GIVEN ENTRIES:
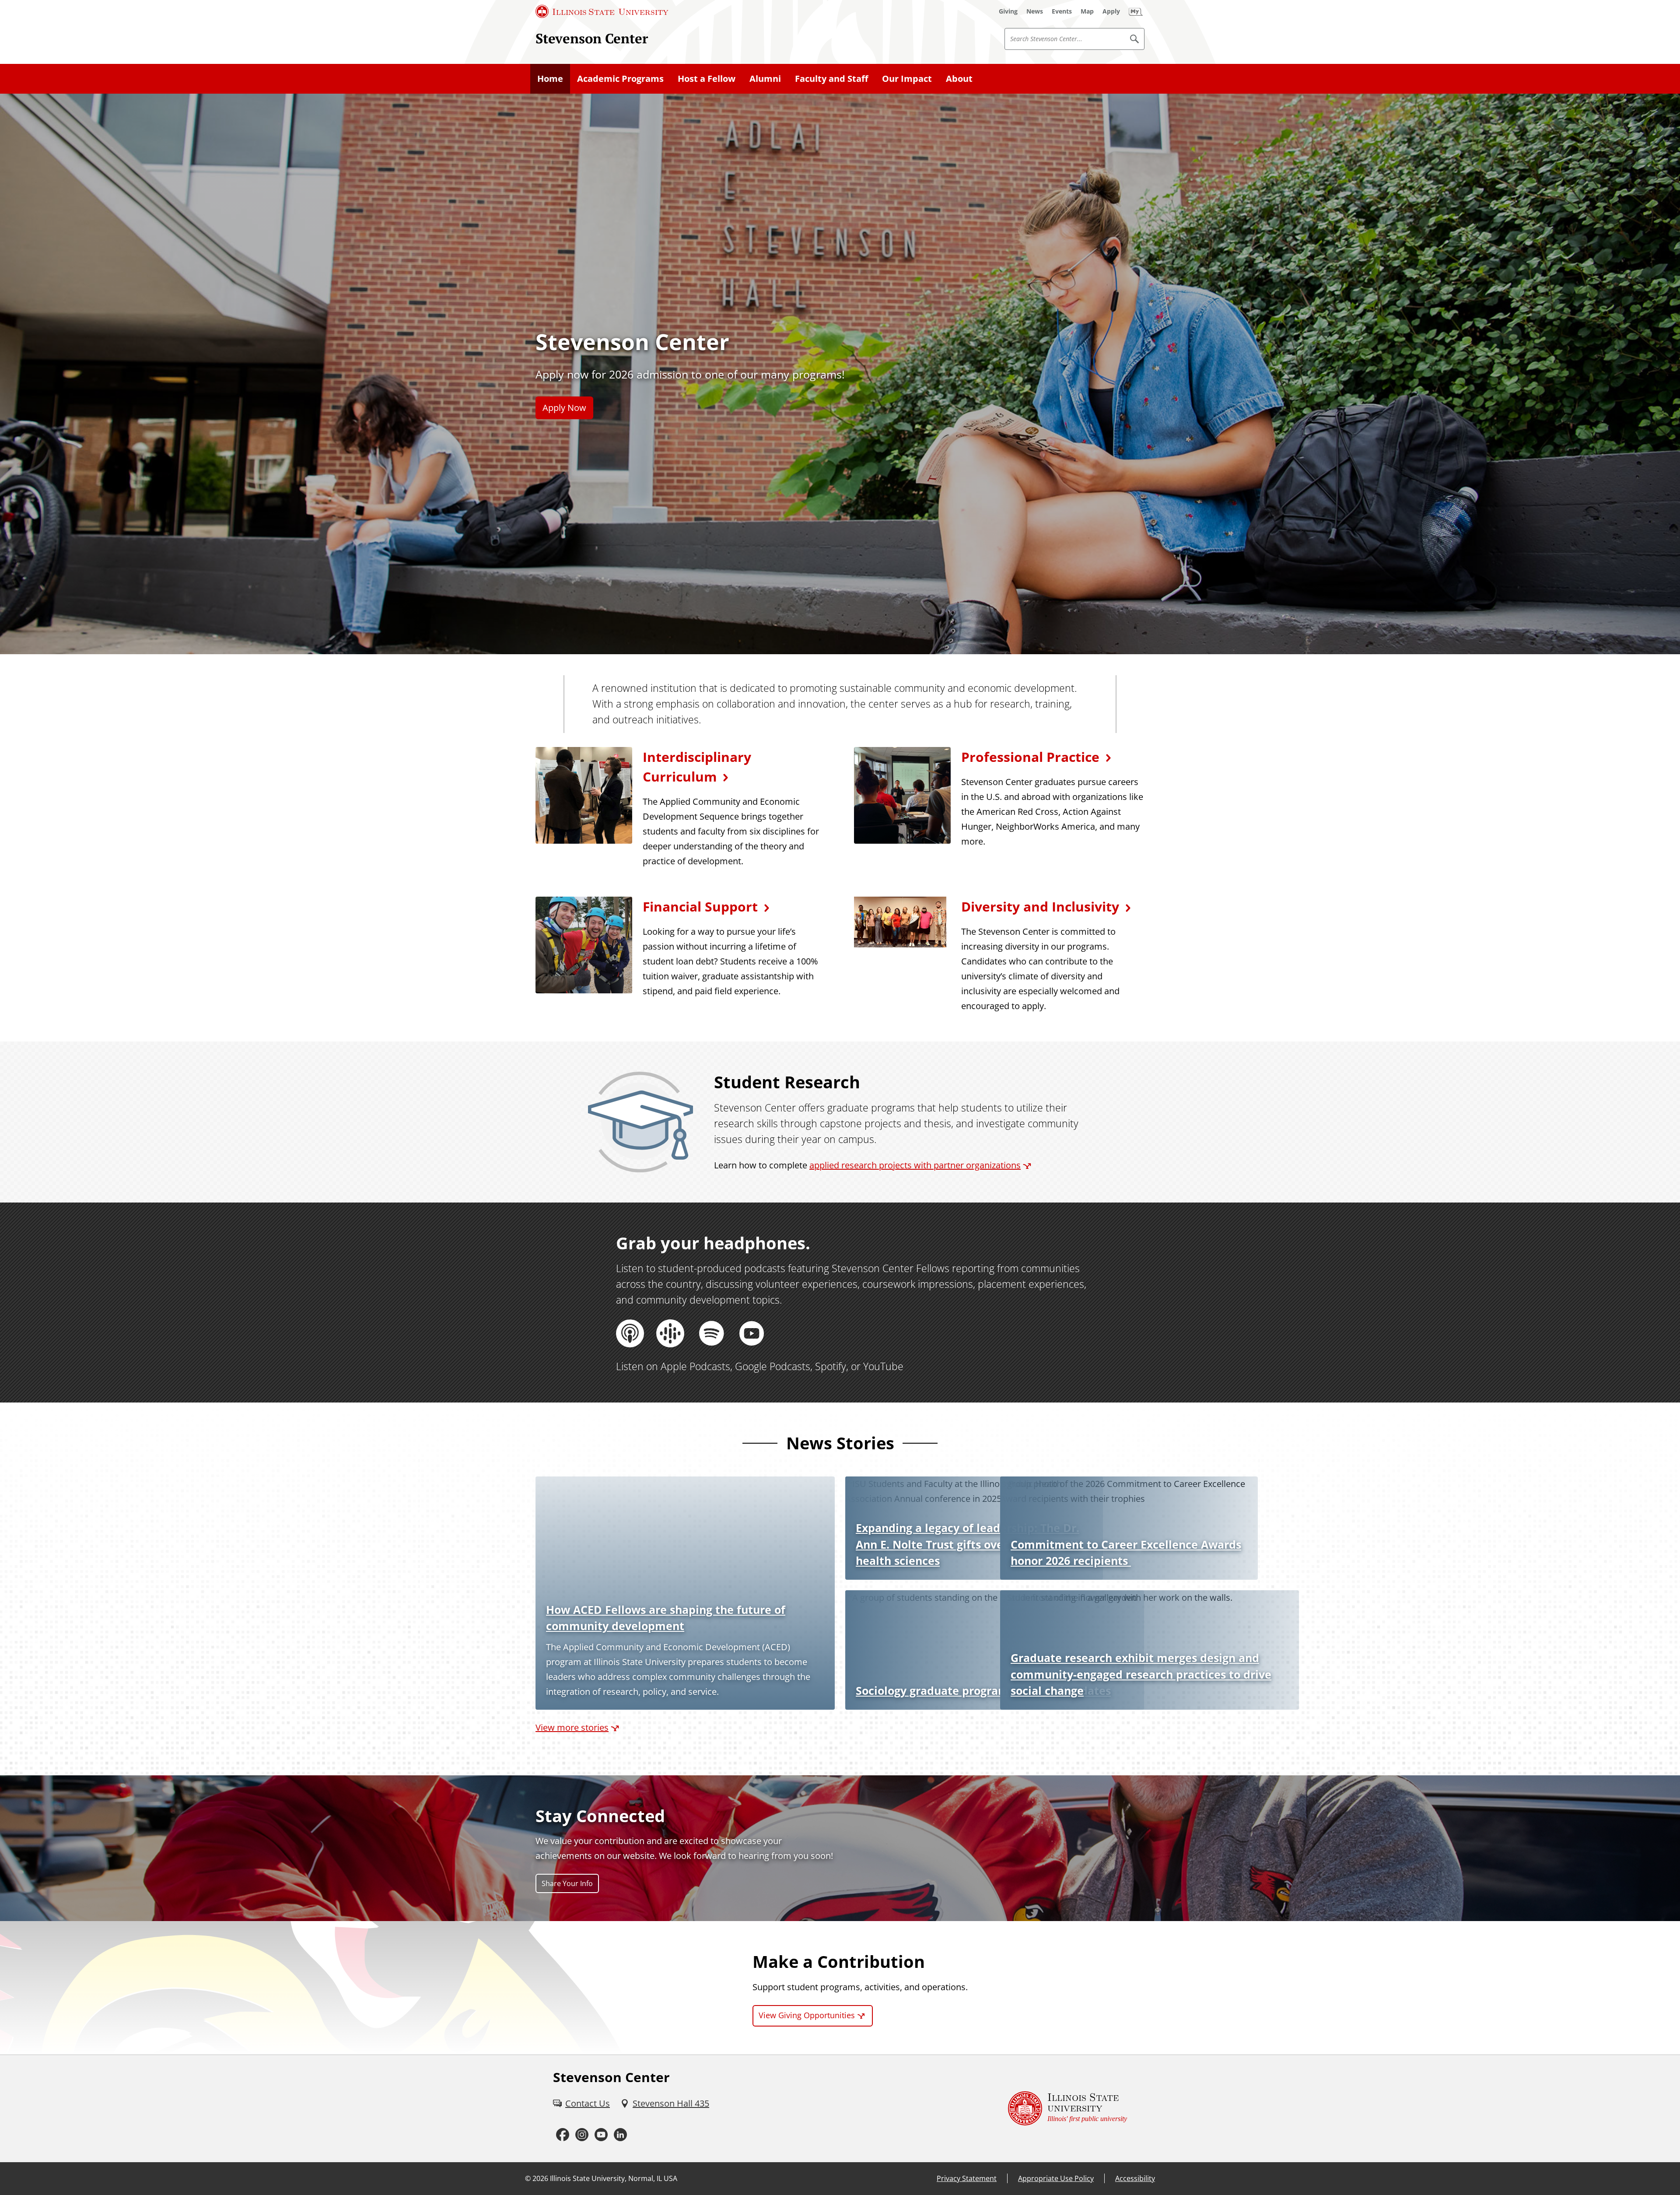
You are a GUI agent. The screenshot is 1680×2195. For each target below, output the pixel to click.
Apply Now (564, 408)
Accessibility (1135, 2178)
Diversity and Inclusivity (1040, 906)
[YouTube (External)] (751, 1333)
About (959, 78)
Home (550, 78)
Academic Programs (620, 78)
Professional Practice (1030, 757)
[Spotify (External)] (711, 1333)
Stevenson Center (592, 38)
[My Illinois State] (1135, 11)
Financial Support (700, 906)
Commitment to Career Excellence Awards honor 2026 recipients (1126, 1552)
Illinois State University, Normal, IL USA (613, 2178)
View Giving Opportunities (807, 2015)
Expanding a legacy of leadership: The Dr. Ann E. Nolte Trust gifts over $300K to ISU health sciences (967, 1544)
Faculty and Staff (831, 78)
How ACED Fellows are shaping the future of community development (665, 1618)
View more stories (572, 1727)
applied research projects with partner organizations (915, 1165)
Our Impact (907, 78)
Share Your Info (567, 1883)
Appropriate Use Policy (1056, 2178)
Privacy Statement (967, 2178)
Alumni (765, 78)
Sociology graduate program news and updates (983, 1690)
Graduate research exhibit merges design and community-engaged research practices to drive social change (1141, 1674)
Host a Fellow (706, 78)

ABOUT THIS TASK: State how many lines in the preceding material contain the word "community", and give nothing else.

RESPONSE: 2